Understanding consumption requires looking at the systems by which goods and services are provided – not just how they are produced but the historically evolved structures, power relations and cultures within which they are located. The Systems of Provision approach provides an interdisciplinary framework for unpacking these complex issues.

This book provides a comprehensive account of the Systems of Provision approach, setting out core concepts and theoretical origins alongside numerous case studies. The book combines fresh understandings of everyday consumption using examples from food, housing, and water, with implications for society’s major challenges, including inequality, climate change, and prospects for capitalism.

Readers do not require prior knowledge across the subject matter covered but the text remains significant for accomplished researchers and policymakers, especially those interested in the messy real world realities underpinning who gets what, how, and why across public and private provision in global, national, and historical contexts.


Reviews

“Bayliss and Fine’s book on the theory and application of the “systems of provision” approach is a social science tour-de-force, reconnecting production and consumption well beyond the over simplistic supply and demand of neoclassical economics. In our time of climate crisis, the insights arising from systems of provision are not just illuminating: they may prove crucial to spur the necessary transformation of our economies.” (Julia Steinberger, Professor of Political Ecology, University of Leeds)

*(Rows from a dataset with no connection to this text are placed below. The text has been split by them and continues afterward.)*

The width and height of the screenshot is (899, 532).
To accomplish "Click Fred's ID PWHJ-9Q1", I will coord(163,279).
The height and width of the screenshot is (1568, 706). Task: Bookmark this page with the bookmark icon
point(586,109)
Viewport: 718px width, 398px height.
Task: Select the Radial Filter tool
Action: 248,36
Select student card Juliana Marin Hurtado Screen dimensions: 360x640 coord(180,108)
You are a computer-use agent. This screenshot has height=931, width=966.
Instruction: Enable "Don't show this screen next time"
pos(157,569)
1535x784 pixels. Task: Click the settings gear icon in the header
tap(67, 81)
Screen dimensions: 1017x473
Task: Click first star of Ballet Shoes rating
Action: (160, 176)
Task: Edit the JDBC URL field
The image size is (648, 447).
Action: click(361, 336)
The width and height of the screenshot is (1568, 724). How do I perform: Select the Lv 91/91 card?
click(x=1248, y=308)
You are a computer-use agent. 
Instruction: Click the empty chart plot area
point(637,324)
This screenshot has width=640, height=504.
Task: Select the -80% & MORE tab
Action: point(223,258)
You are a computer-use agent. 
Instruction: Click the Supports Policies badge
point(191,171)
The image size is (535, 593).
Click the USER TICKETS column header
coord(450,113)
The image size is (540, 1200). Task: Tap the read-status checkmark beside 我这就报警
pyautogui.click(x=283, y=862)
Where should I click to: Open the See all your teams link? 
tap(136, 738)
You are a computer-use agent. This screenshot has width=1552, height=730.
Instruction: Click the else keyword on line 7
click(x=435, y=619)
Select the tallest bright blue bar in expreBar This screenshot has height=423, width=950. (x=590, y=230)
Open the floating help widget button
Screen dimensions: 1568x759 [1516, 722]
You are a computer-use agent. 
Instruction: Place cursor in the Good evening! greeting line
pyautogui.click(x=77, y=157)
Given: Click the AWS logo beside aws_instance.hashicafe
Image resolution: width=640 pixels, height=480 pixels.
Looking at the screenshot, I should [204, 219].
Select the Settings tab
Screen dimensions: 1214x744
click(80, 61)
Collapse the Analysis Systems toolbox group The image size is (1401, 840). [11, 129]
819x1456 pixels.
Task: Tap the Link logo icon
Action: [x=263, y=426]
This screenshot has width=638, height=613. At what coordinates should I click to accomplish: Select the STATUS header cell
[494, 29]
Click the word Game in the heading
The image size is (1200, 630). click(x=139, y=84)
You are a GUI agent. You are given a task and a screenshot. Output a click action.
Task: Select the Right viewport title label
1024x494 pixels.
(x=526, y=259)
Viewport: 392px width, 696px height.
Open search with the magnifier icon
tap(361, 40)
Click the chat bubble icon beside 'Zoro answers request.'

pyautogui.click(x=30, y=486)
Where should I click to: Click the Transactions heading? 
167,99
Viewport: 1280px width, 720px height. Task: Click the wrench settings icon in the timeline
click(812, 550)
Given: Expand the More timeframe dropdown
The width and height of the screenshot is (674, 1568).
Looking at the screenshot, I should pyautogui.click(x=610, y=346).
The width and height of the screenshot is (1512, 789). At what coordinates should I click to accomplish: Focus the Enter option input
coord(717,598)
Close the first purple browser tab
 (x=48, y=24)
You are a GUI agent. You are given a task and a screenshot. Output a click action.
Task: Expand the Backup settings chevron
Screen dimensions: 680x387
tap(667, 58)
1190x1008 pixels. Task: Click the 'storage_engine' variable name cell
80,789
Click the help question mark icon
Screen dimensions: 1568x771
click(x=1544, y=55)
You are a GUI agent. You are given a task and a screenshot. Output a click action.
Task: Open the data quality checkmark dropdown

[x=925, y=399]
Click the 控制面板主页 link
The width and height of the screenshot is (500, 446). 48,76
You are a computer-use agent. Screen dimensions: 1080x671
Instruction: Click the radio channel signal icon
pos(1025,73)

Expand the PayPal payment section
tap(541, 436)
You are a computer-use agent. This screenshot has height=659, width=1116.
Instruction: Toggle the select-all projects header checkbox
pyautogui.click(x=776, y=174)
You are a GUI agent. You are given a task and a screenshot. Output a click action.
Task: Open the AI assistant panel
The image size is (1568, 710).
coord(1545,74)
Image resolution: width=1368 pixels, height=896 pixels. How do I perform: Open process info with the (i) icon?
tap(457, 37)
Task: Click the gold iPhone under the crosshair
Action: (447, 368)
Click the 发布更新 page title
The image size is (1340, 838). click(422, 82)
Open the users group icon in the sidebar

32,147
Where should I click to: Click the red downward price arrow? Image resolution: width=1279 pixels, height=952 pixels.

“The climate crisis has now arrived, and it will require radical changes in consumption patterns, especially in a context of steady erosion of public goods and services. These changes in consumption cannot be understood with mainstream models of supply and demand; instead, they involve complex interactions all along supply chains, whilst practices of consumption involve not only market signals but cultural understandings. In this path breaking book, Kate Bayliss and Ben Fine draw from decades of rich empirical case studies to synthesize lessons into a comprehensive method for understanding consumption. Their concept of ‘systems of provision’ breaks new theoretical ground, offering social scientists and policymakers a way forward for comprehensively understanding and better shaping systems of provision in contemporary capitalism. Social policy experts and scholars in particular now have a powerful analytical key to new insights into who wins and who loses from the (re-)commodifcation of the sphere of social reproduction.” (Lena Lavinas, Professor of Welfare Economics, Institute of Economics, Federal University of Rio de Janeiro)

“Consumption is too important a topic to be left to economists, but can the other social sciences come up with something as all-embracing and coherent? The Systems of Provision approach claims to provide this alternative framework. Consumption in all its complexity can only be understood in a disaggregated way: the energy system differs from the fashion system, the food system from transport, the hospitality system from health care. This book provides a rich application of these ideas and a guide to policy making and activism, all the more important as runaway consumption in the rich world threatens all our futures.” (Ian Gough, Visiting Professor, London School of Economics and Emeritus Professor, University of Bath)

“Who consumes how much of what, and why? This is not really about “individual preferences”, but rather is critically determined by how goods and services are provided, and how integrated chains of provisioning are intertwined with material cultures. This important book will revolutionise how you think about the consumption of items as disparate as food, consumer durables, or education.” (Jayati Ghosh, Professor of Economics, Jawaharlal Nehru University, New Delhi)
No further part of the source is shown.